Here’s what’s great about the Philadelphia Flower Show: In late winter, the passions, skills and sheer labor of scores of gardeners, florists and designers are poured into the vast concrete cave known as the Pennsylvania Convention Center.
Here’s what’s not so great about the show: All that horticultural effort is poured into the vast concrete cave known as the Pennsylvania Convention Center.
Over nine days every March, a quarter-million visitors come to downtown Philly to see the extravagant, flower-rich exhibits, the perfectly groomed bulbs and the hothouse plants of the competitive show, as well as other plant-related theater.
As lavish as the major exhibits are — each bedecked with thousands of flowers tricked into bloom — they cannot escape the muddying effect of the windowless show hall’s artificial light. The vibrant blues of the muscari, the deep plum-colored irises, the scarlet azalea blossoms — all are robbed of much of their vitality by the banks of overhead lights. However creative and magical a major exhibitor’s flight of fancy might be, the visitor cannot completely forget that the display is not in the garden’s natural environment.
But hold on to your bonnets. The Pennsylvania Horticultural Society, the show’s creators, has been forced by the pandemic to move this year’s show to June 5-13 and to stage it outside, at the city’s FDR Park.
A part of the show will be under canvas, but most of it will be beneath the broad, sunny heavens of a Philadelphia in late spring. The outdoor setting and a limit to ticket sales will allow the safe spacing of participants and visitors, said Sam Lemheney, the society’s chief of shows and events.
The show’s origins date to 1829, but this is the first time it has been held outdoors, and it will expand to occupy 15 acres. This seems like a radical shift for the tradition-bound society, but it is a welcome one. Here, perhaps, is a golden opportunity to cast off some of the dated aspects of the flower show and to reinvent it with an eye to the future.
Last year’s show was held just under the pandemic wire. Initial U.S. shutdowns occurred less than a week after it closed.
The convention center show has two things going for it: It’s held in late winter, when people are most in need of a taste of spring, and the center provides the infrastructure that a large event needs, including a transportation hub, spaces for different events, restrooms, places to eat and protection from the weather.

• Apply what you read:
1. In the flower show article, where and on what dates will this year's show be held?
2. Continue the flower show article from its last sentence.
The material that comes after has no connection to the flower show article.

Items from a dataset:
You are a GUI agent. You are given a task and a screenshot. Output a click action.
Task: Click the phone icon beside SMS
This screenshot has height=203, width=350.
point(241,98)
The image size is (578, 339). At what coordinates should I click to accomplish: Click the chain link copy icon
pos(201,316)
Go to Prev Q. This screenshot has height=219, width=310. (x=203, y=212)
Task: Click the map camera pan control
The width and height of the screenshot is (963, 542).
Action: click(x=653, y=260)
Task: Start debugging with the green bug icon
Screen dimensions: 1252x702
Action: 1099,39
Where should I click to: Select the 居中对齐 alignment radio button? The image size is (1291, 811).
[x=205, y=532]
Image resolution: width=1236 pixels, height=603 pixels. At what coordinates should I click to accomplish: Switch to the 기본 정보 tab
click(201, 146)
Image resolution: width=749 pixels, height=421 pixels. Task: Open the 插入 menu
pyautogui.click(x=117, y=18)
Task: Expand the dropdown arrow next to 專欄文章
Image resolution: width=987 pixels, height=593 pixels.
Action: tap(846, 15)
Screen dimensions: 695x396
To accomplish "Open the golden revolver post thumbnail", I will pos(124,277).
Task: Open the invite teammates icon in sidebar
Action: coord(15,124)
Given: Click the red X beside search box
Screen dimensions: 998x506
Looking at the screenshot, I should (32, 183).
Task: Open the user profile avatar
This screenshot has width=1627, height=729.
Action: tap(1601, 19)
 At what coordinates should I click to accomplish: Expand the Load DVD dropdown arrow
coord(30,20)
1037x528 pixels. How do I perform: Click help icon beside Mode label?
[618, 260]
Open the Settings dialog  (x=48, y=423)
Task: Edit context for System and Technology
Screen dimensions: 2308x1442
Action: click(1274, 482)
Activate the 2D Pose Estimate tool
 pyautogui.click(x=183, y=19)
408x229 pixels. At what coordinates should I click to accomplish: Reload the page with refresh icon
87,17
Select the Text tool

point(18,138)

• Results:
1. At FDR Park in Philadelphia, June 5-13.

2.
But an outdoor show in the growing season offers the potential of an even richer experience. Usually, exhibitors spend months working with greenhouse growers to manipulate certain trees, shrubs, perennials and bulbs so they are in leaf and in bloom during the show. A show in June, by contrast, would give nurseries and garden designers a much broader palette of plants in growth and flower.
“It has opened up a wide variety of plants you can showcase,” Lemheney said. “I know all our designers are excited.”
The seasonal shift will also permit nurseries to offer far more plants than are typically available at the show’s regular marketplace, which offers a preponderance of dry goods. Serious gardeners are no less prone to the allure of retail therapy than ordinary mortals, and the prospect of finding choice, rare and interesting hardy shrubs and perennials for the garden would be a powerful attraction.
This is one of the big draws of the world-famous Chelsea Flower Show in London, where specialty nurseries sell plants and stage amazing displays. Its organizer, the Royal Horticultural Society, announced last week that it was pushing the show back from May to September because of the pandemic.
In France, Parisians flock to the grounds at Chantilly for the spring and fall show known as Les Journées des Plantes. Next year sees the six-month-long Floriade in Almere, Netherlands, an international green exposition held once a decade.
Carolyn Mullet, who leads small-group tours to European gardens, says of outdoor shows such as Chelsea: “It’s all staged, but it feels more like a garden, a natural encounter with nature,” she said. “I think the gardens show better.” Her firm, Carex Tours, is based in Takoma Park, Md.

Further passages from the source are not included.